Una serie di cittadini ha denunciato la spiacevole sorpresa che terrebbe improvvisamente in ostaggio le passeggiate sul lungomare. Una novità mal digerita dalla comunità, che attendeva spiegazioni a riguardo.
Stasera il consigliere Giovanni Carità, a margine della convocazione della seconda Commissione comunale convocata per discutere di alcune modifiche al Regolamento per la gestione del porto, ha spiegato quanto segue.

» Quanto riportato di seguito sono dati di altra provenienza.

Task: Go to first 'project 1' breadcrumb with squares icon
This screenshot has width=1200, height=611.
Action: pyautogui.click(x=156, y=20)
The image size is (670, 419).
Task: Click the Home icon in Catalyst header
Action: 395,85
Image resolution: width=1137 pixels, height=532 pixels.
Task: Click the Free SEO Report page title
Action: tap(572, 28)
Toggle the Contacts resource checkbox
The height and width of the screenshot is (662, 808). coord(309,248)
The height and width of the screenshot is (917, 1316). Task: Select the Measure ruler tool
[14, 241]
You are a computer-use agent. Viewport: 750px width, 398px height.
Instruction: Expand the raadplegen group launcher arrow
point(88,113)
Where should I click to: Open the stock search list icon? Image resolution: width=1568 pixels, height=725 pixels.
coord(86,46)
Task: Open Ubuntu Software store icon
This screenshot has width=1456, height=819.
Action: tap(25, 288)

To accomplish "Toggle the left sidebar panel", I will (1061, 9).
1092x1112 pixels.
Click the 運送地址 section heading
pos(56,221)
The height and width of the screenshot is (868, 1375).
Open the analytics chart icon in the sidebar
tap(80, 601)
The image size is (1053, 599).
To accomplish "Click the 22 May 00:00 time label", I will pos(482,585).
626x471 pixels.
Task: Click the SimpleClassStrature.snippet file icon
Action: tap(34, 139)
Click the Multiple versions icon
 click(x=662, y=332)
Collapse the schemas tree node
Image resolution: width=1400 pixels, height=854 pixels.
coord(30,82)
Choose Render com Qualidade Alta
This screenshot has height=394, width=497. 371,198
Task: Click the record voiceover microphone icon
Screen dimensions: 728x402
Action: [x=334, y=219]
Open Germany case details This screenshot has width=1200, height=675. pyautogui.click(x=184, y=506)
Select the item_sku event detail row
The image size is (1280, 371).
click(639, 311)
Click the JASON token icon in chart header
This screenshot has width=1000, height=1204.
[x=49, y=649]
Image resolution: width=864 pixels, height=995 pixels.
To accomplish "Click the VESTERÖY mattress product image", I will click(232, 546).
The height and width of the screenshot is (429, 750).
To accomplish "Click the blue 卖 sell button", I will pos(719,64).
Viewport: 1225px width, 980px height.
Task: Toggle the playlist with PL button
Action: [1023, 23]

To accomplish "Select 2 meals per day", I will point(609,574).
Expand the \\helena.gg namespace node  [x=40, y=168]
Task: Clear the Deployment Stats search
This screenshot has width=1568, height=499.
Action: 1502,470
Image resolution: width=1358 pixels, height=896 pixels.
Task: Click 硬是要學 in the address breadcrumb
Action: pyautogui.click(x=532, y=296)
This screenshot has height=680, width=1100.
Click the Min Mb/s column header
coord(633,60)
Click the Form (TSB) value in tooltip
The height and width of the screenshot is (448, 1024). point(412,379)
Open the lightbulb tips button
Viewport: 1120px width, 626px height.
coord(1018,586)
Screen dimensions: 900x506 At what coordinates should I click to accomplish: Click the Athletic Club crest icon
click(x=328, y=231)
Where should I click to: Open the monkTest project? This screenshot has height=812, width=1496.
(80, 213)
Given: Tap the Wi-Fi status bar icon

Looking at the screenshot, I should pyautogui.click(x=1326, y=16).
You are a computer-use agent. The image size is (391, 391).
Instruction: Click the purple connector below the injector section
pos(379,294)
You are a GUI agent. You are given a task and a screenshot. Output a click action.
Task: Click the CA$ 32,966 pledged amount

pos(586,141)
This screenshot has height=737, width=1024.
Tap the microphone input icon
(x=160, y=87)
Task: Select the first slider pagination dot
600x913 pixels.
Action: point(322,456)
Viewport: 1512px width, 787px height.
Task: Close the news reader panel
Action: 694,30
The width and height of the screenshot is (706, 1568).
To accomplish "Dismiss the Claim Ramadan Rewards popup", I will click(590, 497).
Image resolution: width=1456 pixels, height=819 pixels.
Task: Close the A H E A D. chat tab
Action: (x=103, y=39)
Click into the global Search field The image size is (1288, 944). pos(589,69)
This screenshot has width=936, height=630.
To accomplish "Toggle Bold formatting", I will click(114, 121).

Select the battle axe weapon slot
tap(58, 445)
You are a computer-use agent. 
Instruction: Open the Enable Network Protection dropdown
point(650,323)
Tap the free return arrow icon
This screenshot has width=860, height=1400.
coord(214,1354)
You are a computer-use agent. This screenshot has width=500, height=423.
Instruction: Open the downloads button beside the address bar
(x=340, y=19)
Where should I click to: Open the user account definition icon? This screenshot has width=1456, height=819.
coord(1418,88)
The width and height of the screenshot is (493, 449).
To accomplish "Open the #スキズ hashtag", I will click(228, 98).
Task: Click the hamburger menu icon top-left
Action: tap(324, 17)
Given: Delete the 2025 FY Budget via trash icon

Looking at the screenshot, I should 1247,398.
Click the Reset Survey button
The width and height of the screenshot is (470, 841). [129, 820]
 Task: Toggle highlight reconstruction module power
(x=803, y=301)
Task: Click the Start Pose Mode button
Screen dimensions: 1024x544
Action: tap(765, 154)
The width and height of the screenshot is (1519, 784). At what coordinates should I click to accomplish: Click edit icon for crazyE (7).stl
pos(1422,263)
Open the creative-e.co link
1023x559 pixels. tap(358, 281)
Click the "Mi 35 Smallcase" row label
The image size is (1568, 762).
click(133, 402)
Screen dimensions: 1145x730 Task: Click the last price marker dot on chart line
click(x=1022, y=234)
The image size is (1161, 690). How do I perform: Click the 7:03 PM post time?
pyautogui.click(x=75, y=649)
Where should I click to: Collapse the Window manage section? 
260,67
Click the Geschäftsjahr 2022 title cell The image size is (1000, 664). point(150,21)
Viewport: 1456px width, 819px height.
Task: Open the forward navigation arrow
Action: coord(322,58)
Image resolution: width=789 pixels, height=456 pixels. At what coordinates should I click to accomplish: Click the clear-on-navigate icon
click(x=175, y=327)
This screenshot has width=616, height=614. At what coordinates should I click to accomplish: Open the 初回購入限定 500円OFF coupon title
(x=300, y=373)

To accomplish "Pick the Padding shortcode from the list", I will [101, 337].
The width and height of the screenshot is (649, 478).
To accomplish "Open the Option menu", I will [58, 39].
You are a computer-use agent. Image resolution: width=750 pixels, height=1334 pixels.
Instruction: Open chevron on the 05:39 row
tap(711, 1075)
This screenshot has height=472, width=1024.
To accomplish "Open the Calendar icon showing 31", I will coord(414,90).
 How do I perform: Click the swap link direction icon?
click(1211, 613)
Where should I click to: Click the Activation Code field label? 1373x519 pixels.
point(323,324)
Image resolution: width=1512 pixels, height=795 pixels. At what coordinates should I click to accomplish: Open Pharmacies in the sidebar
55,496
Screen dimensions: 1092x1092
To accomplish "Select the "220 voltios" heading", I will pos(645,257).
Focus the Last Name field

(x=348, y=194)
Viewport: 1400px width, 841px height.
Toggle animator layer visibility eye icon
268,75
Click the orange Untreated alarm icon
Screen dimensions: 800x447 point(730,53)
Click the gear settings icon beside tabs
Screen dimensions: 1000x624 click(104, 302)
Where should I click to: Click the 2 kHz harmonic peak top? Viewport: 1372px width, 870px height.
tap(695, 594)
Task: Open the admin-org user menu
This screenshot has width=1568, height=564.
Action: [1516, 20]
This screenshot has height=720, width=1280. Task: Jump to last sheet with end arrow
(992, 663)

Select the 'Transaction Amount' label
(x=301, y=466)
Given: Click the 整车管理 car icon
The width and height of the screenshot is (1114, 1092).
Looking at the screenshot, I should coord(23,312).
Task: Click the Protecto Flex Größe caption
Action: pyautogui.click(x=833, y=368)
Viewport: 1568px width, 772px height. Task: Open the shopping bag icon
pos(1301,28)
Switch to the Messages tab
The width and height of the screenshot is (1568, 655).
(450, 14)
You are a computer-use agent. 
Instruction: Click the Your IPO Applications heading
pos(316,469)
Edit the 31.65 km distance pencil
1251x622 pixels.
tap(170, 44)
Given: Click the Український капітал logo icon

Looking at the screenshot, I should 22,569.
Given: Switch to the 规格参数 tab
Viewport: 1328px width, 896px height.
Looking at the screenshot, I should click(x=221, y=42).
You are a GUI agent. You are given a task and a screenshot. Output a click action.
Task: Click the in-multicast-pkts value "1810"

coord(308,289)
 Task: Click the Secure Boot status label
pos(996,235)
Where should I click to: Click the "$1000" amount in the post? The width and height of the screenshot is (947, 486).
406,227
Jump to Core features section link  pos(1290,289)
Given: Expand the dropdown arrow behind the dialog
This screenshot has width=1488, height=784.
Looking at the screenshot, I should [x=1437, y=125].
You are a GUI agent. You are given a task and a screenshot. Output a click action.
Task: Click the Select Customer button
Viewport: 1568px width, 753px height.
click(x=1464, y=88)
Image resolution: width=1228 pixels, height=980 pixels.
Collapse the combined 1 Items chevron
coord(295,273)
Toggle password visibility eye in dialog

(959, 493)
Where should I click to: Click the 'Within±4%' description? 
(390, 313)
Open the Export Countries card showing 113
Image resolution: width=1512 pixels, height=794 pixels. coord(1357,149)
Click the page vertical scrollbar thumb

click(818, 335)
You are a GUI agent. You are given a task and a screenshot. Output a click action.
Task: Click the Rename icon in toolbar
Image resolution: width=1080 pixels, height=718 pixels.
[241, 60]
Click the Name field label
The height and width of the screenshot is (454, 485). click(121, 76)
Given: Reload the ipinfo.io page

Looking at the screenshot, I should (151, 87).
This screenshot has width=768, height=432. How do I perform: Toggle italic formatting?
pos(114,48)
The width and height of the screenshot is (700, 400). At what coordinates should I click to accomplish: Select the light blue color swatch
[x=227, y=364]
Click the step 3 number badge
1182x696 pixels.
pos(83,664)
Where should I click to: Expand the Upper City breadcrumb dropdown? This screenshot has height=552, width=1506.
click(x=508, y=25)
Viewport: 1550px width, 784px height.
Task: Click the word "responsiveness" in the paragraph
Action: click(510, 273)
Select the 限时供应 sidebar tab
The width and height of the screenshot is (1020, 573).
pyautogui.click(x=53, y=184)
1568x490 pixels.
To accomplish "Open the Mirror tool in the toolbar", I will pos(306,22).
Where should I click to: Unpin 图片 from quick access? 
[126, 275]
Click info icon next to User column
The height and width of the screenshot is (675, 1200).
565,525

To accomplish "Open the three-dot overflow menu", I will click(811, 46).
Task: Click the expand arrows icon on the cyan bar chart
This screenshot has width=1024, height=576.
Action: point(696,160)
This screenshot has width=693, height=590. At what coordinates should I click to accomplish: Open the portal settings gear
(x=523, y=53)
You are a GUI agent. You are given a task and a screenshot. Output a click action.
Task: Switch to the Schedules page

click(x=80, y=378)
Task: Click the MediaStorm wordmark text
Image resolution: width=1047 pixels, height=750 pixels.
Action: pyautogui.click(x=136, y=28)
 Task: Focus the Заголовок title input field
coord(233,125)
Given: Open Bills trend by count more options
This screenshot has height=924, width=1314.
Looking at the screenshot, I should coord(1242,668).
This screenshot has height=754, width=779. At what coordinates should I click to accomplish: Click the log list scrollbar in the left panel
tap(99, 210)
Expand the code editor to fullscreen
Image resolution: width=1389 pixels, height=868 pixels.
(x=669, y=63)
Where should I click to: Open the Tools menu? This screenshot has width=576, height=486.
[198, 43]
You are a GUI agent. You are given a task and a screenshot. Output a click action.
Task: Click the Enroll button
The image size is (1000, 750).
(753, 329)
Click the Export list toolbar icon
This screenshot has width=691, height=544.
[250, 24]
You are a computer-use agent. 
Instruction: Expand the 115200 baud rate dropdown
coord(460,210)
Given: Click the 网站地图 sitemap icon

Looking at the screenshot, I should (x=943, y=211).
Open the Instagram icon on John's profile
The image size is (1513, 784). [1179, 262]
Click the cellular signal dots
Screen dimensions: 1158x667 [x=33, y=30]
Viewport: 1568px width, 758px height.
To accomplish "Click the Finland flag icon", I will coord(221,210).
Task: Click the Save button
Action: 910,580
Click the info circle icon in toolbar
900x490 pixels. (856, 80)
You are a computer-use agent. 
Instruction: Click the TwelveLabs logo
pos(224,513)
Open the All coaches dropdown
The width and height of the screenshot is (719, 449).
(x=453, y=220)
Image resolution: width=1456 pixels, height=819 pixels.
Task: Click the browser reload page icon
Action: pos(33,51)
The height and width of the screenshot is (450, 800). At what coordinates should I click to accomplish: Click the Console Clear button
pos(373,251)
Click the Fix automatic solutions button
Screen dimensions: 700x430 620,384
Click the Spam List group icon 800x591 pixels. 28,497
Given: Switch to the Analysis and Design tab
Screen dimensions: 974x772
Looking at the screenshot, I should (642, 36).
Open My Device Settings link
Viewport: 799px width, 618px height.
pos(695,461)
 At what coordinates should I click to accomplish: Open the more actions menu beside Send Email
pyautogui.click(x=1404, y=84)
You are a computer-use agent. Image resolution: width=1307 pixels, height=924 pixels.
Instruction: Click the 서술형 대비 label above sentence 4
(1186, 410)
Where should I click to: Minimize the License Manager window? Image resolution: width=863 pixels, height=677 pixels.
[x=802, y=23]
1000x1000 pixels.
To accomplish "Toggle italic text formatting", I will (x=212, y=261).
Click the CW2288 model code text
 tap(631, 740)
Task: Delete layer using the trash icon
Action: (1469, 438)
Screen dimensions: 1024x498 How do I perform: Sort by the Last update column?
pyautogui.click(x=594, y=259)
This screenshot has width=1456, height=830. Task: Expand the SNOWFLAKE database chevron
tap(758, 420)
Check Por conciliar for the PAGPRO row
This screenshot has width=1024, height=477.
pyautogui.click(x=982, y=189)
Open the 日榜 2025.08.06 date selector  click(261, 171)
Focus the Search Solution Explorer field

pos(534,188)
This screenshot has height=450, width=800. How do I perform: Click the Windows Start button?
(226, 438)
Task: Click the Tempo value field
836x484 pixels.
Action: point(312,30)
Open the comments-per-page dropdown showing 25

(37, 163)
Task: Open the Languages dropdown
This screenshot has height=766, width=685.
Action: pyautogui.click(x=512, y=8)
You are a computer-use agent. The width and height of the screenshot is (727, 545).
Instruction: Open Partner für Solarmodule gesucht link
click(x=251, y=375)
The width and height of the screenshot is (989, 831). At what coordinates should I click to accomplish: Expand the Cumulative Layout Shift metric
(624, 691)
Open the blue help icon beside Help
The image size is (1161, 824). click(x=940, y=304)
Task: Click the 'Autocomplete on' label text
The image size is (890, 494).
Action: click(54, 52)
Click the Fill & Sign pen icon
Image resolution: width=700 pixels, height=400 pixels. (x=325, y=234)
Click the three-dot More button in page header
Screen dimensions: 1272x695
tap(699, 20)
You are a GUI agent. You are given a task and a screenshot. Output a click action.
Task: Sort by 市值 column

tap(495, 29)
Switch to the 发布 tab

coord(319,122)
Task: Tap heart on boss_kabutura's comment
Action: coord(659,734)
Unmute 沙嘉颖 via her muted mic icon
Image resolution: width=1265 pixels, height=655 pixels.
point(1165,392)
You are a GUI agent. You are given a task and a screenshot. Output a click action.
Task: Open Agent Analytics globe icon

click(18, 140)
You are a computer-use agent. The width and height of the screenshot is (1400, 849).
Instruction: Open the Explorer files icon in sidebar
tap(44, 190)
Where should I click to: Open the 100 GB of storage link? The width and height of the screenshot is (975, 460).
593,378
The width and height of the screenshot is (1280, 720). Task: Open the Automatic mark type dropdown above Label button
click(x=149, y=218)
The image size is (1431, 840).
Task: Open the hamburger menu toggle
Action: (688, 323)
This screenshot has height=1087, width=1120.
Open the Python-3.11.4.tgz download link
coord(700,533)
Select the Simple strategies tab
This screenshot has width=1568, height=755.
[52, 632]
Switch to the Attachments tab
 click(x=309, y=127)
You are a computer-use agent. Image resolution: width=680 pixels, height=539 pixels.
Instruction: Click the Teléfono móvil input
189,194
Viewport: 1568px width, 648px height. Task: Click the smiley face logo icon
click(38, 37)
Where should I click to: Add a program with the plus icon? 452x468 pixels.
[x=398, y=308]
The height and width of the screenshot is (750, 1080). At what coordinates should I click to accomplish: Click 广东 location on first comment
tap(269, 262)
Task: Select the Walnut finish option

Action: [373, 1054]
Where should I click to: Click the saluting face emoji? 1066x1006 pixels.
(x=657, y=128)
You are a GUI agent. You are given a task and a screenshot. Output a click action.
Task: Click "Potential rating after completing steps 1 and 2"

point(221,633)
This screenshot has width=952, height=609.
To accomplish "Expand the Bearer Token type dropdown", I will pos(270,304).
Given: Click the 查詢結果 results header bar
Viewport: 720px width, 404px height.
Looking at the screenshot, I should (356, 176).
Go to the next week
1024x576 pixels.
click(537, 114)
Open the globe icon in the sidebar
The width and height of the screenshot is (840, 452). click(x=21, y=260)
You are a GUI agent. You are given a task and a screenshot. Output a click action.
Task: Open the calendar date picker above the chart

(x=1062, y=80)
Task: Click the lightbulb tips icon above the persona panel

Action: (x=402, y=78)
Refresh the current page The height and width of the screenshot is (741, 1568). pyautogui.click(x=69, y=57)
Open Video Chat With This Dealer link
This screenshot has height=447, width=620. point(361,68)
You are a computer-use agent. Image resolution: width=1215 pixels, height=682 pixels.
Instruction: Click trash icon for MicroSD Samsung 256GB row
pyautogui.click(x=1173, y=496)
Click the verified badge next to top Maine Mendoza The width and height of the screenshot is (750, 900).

“Dalle due immagini allegate è facile dedurre che l’attuale Regolamento dell’area portuale permette l’accesso alla stessa solo ed esclusivamente ai diportisti e al personale autorizzato. Ne consegue che gli accessi debbano per forza di cose essere rispettosi del Regolamento. Cosa ha deciso la Commissione odierna? Per garantire l’accesso a tutti i cittadini, sempre escludendo ogni tipologia di mezzo, si sottoporranno al parere degli organici competenti alcune parziali modifiche all’attuale Regolamento.
Qualora queste modifiche verranno accolte dalla Capitaneria di Porto competente, il nuovo Regolamento andrà in Consiglio Comunale per la definitiva approvazione e successiva adozione”-
In sintesi: “Al momento, in attesa delle modifiche di cui sopra, la barriera automatizzata resterà in funzione e così per come si presenta. Questo per impedire l’accesso e il transito di non autorizzati”.
Quanto tempo servirà per terminare l’iter?
“Al momento non si possono dare tempi certi, previa valutazione della Capitaneria di Porto. Aggiungo: in foto non si vede benissimo, tuttavia per semplificare va detto che tutto ciò che è sotto la linea di demarcazione color viola è da intendersi area demaniale. Il colore blu e giallo invece indicano le Aree Operative, ossia quelle strettamente portuali.
Nella seconda immagine, l’introduzione della fascia color verde sta ad indicare una nuova area funzionale che permetterebbe il transito libero a piedi”.